Abstract
In December, 1987, Charles J. Pedersen shared a Nobel prize in chemistry for the discovery of the crown ether molecule. Pedersen spent his entire career as a chemist in the industrial laboratories of the DuPont Company. His fellow Nobel laureates — Donald Cram of the University of California at Los Angeles and Jean-Marie Lehn of the Louis Pasteur University in Strasbourg, France — worked in much more traditional academic settings. They expanded on Pedersen’s work, with Cram developing “host-guest” chemistry that may hold significant promise for understanding cell behavior in living organisms and Lehn developing “cryptand” chemistry that has led to dissolving some of the most insoluble substances known to chemistry.1 What better example could there be that the social setting has no influence on scientific results?
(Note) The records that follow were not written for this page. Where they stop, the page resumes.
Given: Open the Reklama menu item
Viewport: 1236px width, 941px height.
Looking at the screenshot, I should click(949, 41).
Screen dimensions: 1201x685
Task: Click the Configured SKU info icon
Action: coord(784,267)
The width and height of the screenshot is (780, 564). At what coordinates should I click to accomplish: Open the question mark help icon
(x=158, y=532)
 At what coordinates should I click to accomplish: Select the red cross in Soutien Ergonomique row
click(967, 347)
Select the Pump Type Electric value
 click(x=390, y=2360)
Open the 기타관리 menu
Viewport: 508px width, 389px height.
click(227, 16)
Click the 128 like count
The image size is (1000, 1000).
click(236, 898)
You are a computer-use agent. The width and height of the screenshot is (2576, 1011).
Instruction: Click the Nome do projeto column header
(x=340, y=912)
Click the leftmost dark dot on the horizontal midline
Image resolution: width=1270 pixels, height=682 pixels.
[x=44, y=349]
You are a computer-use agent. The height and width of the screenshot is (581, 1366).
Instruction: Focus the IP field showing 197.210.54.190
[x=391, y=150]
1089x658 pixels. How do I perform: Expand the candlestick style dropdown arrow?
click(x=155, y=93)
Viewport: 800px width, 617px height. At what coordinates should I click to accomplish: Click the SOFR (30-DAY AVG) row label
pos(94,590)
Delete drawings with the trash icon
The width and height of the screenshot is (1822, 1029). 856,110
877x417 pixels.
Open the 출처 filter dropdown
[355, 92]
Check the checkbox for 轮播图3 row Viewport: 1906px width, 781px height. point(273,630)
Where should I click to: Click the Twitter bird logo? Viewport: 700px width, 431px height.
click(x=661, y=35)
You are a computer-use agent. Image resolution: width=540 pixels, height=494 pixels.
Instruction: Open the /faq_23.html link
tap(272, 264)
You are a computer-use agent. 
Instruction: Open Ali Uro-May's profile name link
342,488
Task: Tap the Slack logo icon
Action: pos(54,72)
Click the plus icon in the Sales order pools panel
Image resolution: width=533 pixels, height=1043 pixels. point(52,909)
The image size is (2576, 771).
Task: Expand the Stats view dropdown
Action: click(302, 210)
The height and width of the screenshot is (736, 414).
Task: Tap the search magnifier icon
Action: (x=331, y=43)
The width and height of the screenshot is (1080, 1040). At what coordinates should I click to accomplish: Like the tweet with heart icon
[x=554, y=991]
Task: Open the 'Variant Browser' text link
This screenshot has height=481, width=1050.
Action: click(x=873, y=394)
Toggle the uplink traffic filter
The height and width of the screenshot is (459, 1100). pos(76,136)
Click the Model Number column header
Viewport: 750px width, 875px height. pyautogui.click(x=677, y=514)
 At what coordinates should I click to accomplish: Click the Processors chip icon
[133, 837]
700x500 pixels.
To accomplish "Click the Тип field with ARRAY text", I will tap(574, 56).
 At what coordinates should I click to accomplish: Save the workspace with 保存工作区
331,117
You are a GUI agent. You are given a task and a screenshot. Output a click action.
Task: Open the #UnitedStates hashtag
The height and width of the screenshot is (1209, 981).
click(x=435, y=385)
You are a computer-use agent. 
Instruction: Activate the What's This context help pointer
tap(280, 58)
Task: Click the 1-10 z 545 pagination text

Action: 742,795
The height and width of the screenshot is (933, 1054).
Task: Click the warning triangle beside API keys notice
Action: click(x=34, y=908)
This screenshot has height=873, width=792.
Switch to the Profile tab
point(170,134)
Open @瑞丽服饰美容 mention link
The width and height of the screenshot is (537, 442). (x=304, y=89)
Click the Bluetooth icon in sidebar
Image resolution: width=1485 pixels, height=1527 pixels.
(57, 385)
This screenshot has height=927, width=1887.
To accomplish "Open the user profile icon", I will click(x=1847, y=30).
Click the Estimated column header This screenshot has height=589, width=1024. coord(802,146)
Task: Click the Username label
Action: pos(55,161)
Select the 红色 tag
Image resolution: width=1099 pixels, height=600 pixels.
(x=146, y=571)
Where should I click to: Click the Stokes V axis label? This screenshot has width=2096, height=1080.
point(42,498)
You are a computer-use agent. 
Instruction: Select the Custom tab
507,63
A pure science discovery can come out of an industrial laboratory, and practical results can be developed in an academic setting.
From a logical point of view, the strength of the support that a hypothesis receives from a given body of data should depend only on what the hypothesis asserts and what the data are: . . . a purely historical matter . . . should not count as affecting the confirmation of the hypothesis.
Carl G. Hempel, Philosophy of Natural Science, p. 38
Why [should] the conduct of engineering/science in an R&D setting [differ] from the conduct of engineering/science in other settings [?] For that matter, why should we think that philosophy of engineering differs from philosophy of science in an R&D setting?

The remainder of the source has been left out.